11.3. Right to data portability (pursuant to art. 20 of the GDPR): in order to gain access to your personal data, which was provided to the Controller, in a structured, commonly used and machine-readable format and you are entitled to transmit said data to another Data Controller, provided that this operation is technically feasible.

11.4. Right to object (pursuant to art. 21 of the GDPR): in order to object to the processing of your data.

To exercise the rights referred to in the aforementioned art. 13, par. 2, points b) and e) of the GDPR, please write to

TEMPCO S.R.L.
registered office: 1 via Lavoratori Autobianchi – 20832 Desio
Tel. +39 0362 300830 / Fax +39 0362 300253
info@tempco.it

12. Right to lodge a complaint or appeal

Pursuant to art. 13, par. 2, point d) of GDPR and art. 140 bis of (It.) Legislative Decree no. 196/2003 bis, as amended by (It.) Legislative Decree no. 101/2018, furthermore, it should be noted that if data processing is deemed to infringe the European Regulation provisions or the Code concerning the protection of personal data, a complaint may be lodged to the Privacy Authority pursuant to art. 77 of GDPR or, alternatively, an appeal to the Judicial Authorities.

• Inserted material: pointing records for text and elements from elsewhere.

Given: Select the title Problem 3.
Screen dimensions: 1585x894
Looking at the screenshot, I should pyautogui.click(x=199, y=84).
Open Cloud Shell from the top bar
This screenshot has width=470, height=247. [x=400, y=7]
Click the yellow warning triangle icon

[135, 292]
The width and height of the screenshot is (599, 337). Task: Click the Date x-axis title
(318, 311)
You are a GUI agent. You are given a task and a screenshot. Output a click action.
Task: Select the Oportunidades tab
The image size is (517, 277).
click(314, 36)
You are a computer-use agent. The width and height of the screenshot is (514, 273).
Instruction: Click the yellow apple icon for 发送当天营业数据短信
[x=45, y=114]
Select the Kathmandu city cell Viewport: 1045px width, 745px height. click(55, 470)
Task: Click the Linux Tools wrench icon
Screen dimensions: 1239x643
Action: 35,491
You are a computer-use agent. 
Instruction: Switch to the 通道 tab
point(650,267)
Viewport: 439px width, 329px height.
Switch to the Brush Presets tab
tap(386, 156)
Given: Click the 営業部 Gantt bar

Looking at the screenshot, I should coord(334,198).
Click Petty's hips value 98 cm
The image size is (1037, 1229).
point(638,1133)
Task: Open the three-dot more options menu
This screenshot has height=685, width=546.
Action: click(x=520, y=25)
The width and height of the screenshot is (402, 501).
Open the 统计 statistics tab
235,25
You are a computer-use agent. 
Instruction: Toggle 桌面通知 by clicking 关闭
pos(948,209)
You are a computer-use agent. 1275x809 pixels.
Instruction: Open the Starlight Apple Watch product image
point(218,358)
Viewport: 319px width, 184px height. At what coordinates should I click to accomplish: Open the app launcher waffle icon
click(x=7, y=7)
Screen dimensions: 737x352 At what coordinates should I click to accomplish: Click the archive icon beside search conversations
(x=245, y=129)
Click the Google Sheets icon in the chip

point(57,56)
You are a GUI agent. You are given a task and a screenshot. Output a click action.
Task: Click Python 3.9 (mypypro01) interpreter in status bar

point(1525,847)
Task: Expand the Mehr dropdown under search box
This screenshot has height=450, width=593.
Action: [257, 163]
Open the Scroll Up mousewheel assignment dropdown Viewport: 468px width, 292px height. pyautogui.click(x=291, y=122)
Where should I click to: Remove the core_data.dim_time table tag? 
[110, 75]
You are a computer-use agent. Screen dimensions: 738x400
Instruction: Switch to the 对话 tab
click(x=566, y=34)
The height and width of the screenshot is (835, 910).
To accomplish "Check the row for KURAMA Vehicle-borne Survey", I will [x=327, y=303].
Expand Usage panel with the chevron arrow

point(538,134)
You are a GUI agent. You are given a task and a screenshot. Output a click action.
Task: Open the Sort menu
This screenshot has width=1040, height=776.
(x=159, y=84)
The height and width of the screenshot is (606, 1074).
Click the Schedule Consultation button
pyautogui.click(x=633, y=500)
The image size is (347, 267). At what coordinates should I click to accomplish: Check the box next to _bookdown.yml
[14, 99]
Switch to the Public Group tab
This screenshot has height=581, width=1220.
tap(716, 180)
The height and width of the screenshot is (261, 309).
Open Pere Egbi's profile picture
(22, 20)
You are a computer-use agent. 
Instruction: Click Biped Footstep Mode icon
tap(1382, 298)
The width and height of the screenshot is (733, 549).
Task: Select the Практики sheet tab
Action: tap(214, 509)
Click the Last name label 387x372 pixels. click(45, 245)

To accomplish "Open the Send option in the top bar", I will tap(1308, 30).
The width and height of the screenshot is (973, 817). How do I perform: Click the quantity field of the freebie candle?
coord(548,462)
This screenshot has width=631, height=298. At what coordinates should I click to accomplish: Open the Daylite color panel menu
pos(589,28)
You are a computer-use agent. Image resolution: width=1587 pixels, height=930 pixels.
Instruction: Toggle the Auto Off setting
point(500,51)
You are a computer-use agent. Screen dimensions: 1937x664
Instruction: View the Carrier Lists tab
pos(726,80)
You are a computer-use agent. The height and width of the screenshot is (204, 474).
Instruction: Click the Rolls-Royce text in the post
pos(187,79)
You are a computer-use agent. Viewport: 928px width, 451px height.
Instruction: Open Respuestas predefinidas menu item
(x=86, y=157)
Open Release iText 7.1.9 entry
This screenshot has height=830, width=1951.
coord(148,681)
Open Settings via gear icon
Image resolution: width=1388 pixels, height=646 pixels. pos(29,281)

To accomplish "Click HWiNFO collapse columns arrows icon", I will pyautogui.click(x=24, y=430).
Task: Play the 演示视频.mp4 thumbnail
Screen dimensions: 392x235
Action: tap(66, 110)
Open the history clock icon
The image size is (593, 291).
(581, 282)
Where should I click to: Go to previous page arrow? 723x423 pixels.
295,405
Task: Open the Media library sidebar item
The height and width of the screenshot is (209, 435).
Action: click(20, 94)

13. Consent and right to revoke consent

Pursuant to articles 6 and 7 of the GDPR, consent to the processing of personal data is necessary for the purpose referred to in art. 2 of this Notice.

Consent can be revoked, at any time and without giving any reasons, by forwarding a notice of revocation to the following address:

TEMPCO S.R.L.
registered office: 1 via Lavoratori Autobianchi – 20832 Desio
Tel. +39 0362 300830 / Fax +39 0362 300253
info@tempco.it

Revoking your consent will not affect the lawfulness of processing based on consent prior to revocation.